Prognostic value of renal fractional flow reserve in blood pressure response after renal artery stenting (PREFER study)

Jacek Kądziela, Andrzej Januszewicz, Aleksander Prejbisz, Ilona Michałowska, Magdalena Januszewicz, Elżbieta Florczak, Łukasz Kalińczuk, Bożena Norwa-Otto, Ewa Warchoł, Adam Witkowski, Jacek Kądziela, Andrzej Januszewicz, Aleksander Prejbisz, Ilona Michałowska, Magdalena Januszewicz, Elżbieta Florczak, Łukasz Kalińczuk, Bożena Norwa-Otto, Ewa Warchoł, Adam Witkowski

Abstract

Background: The aim of our study was to determine a potential relationship between resting translesional pressures ratio (Pd/Pa ratio), renal fractional flow reserve (rFFR) and blood pressure response after renal artery stenting.

Methods: Thirty five hypertensive patients (49% males, mean age 64 years) with at least 60% stenosis in angiography, underwent renal artery stenting. Translesional systolic pressure gradient (TSPG), Pd/Pa ratio (the ratio of mean distal to lesion and mean proximal pressures) and hyperemic rFFR - after intrarenal administration of papaverine - were measured before stent implantation. Ambulatory blood pressure measurements (ABPM) were recorded before the procedure and after 6 months. The ABPM results were presented as blood pressure changes in subgroups of patients with normal (≥ 0.9) vs. abnormal (< 0.9) Pd/Pa ratio and normal (≥ 0.8) vs. abnormal (< 0.8) rFFR.

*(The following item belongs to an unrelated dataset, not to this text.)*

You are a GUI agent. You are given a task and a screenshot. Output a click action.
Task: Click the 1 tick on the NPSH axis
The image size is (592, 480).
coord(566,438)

Results: Median Pd/Pa ratio was 0.84 (interquartile range 0.79-0.91) and strongly correlated with TSPG (r = -0.89, p < 0.001), minimal lumen diameter (MLD; r = 0.53, p < 0.005) and diameter stenosis (DS; r = -0.51, p < 0.005). Median rFFR was 0.78 (0.72-0.82). Similarly, significant correlation between rFFR and TSPG (r = -0.86, p < 0.0001), as well as with MLD (r = 0.50, p < 0.005) and DS (r = -0.51, p < 0.005) was observed. Procedural success was obtained in all patients. Baseline Pd/Pa ratio and rFFR did not predict hypertension response after renal artery stenting. Median changes of 24-h systolic/diastolic blood pressure were comparable in patients with abnormal vs. normal Pd/Pa ratio (-4/-3 vs. 0/2 mm Hg; p = NS) and with abnormal vs. normal rFFR (-2/-1 vs. -2/-0.5 mm Hg, respectively).

Conclusions: Physiological assessment of renal artery stenosis using Pd/Pa ratio and papaverine- induced renal fractional fl ow reserve did not predict hypertension response after renal artery stenting.

Trial registration: ClinicalTrials.gov NCT01128933.